§ **Problem**
Restate word for word only the lines from the one with "Open the Manage menu" through the end of the records; no pictures belong in the copy.

§ **Pixel coordinate grounding data**
○ ○ ○ ○ ○ ○ ○

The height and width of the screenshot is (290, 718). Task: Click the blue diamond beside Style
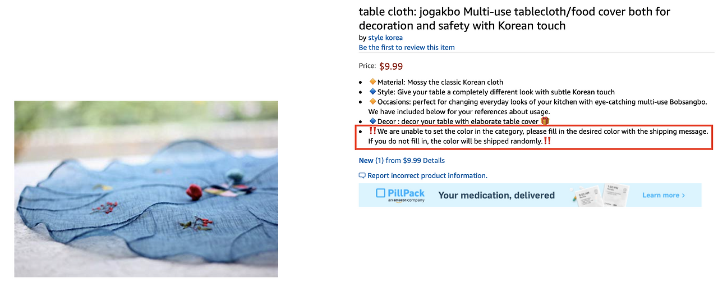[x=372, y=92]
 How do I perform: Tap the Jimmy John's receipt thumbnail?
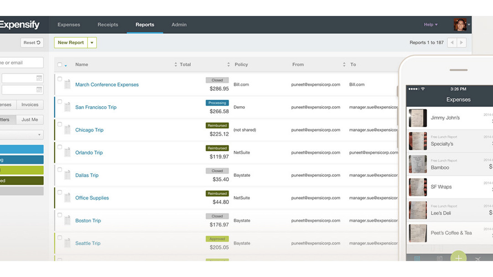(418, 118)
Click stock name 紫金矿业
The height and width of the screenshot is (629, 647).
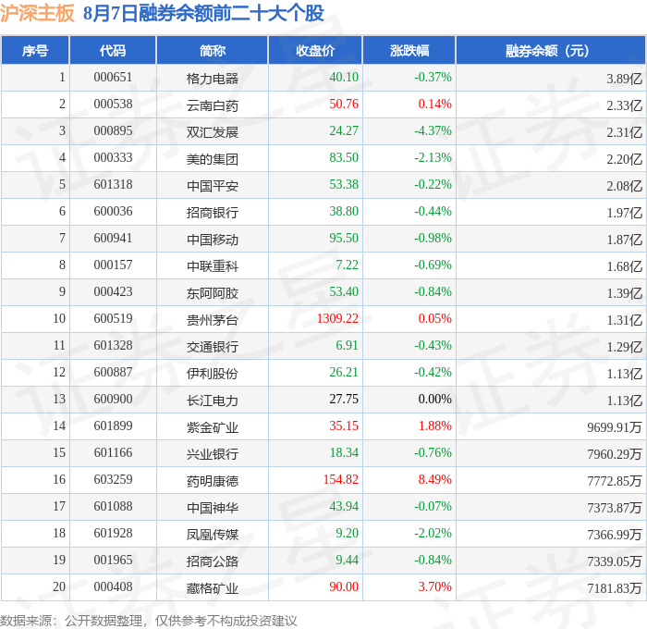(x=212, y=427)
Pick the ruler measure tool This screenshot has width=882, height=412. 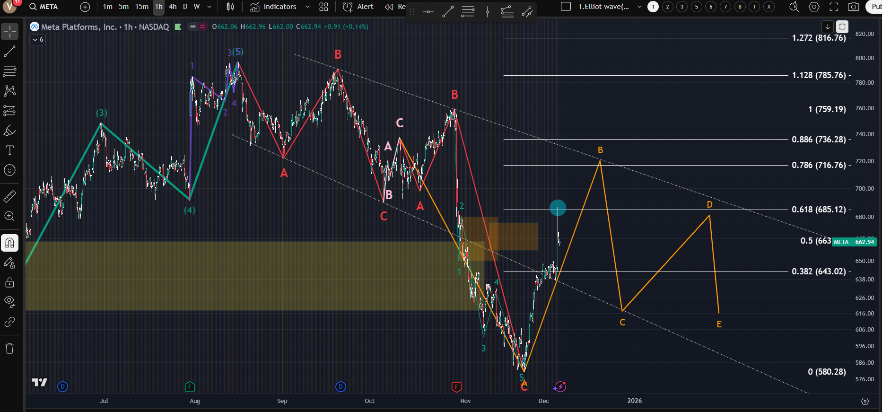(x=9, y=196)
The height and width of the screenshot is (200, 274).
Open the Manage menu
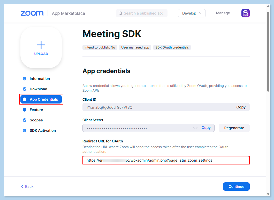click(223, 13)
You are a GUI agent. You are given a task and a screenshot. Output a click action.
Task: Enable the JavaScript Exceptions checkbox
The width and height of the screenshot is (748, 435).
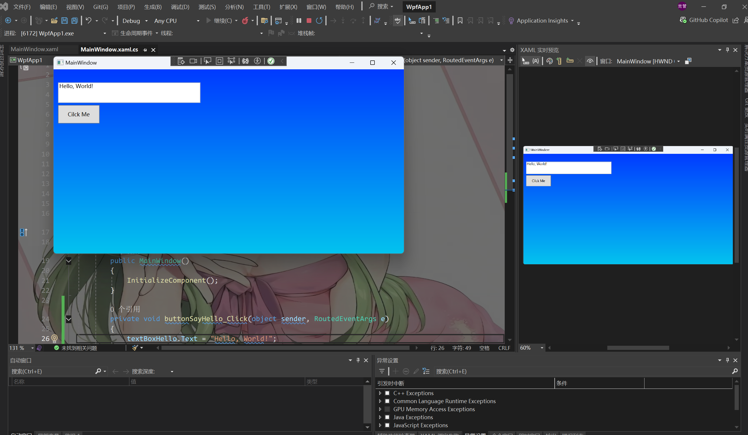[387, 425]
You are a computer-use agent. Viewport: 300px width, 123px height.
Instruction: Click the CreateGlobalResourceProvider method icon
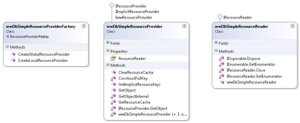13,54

○ ○ ○ ○ ○ ○ ○

§ **Expected answer**
Open the Manage menu
click(223, 13)
You are a GUI agent. You are given a task and a screenshot. Output a click action.
Task: Enable the JavaScript Exceptions checkbox
The width and height of the screenshot is (748, 435).
[387, 425]
You are a computer-use agent. Viewport: 300px width, 123px height.
Instruction: Click the CreateGlobalResourceProvider method icon
13,54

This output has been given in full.